YOUR OBJECTIVE:
Please repeat, exactly as they stand, the line containing "Where should I click to: Click the 药敏方法" and the lines after it through the final line of the listing below, minus pictures.

----------------

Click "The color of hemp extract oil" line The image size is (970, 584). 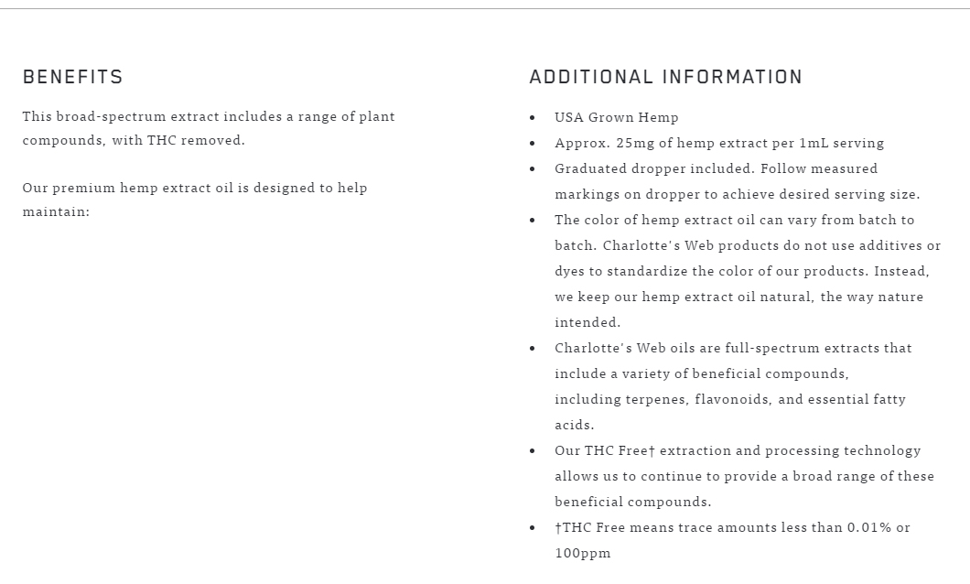[734, 220]
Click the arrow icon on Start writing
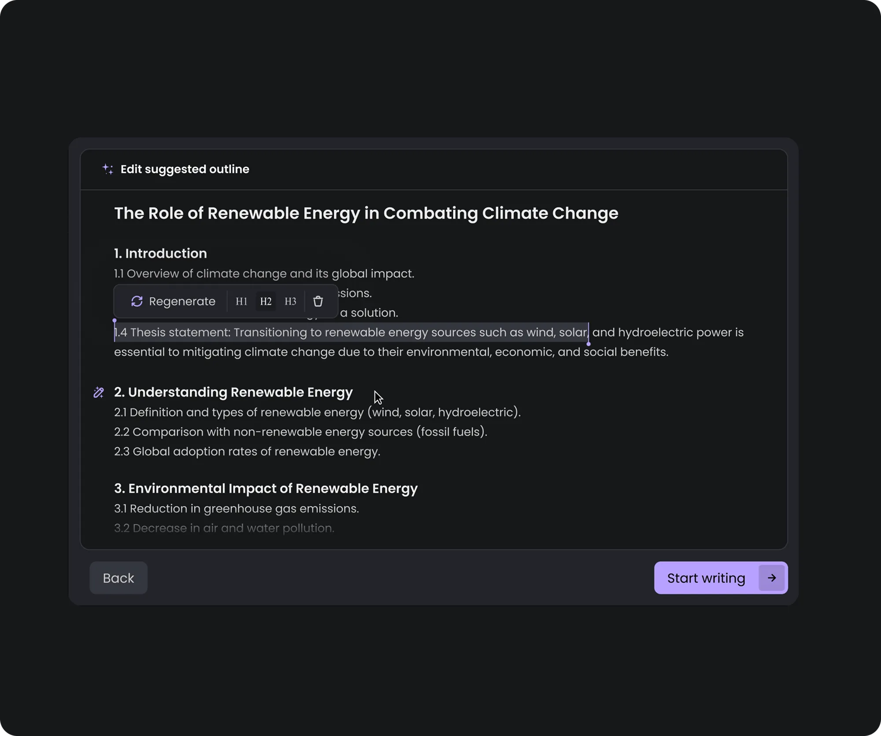The image size is (881, 736). pyautogui.click(x=771, y=578)
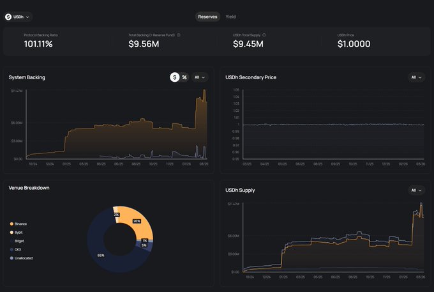This screenshot has width=434, height=292.
Task: Toggle the Unallocated legend item
Action: pyautogui.click(x=22, y=257)
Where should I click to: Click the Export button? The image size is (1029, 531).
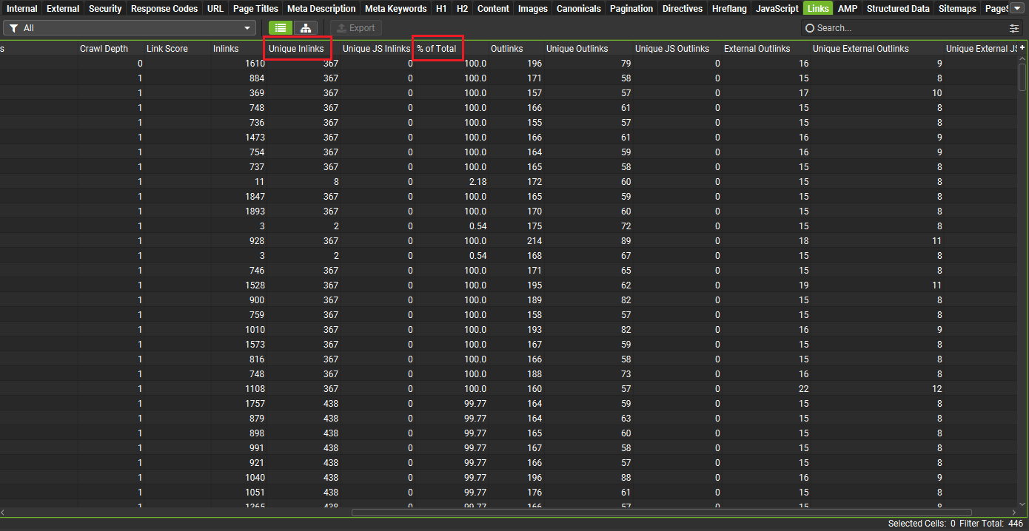[x=356, y=28]
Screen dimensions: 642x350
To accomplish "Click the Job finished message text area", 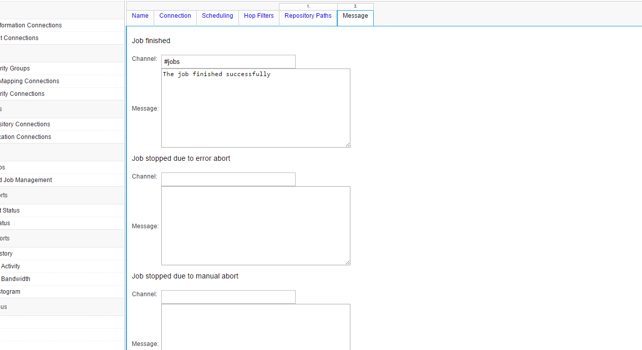I will click(x=256, y=108).
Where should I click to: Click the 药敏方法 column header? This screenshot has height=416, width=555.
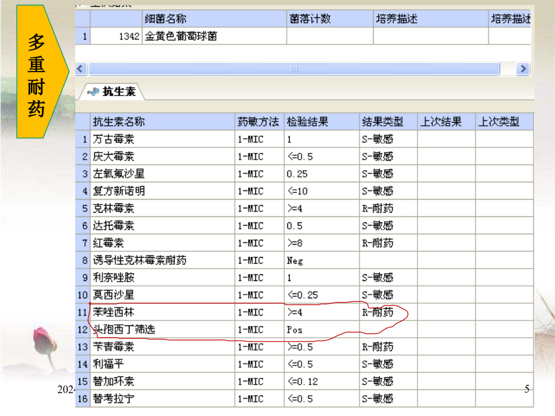click(258, 121)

----------------

REPLY:
Where should I click to: Click the 药敏方法 column header? This screenshot has height=416, width=555.
click(258, 121)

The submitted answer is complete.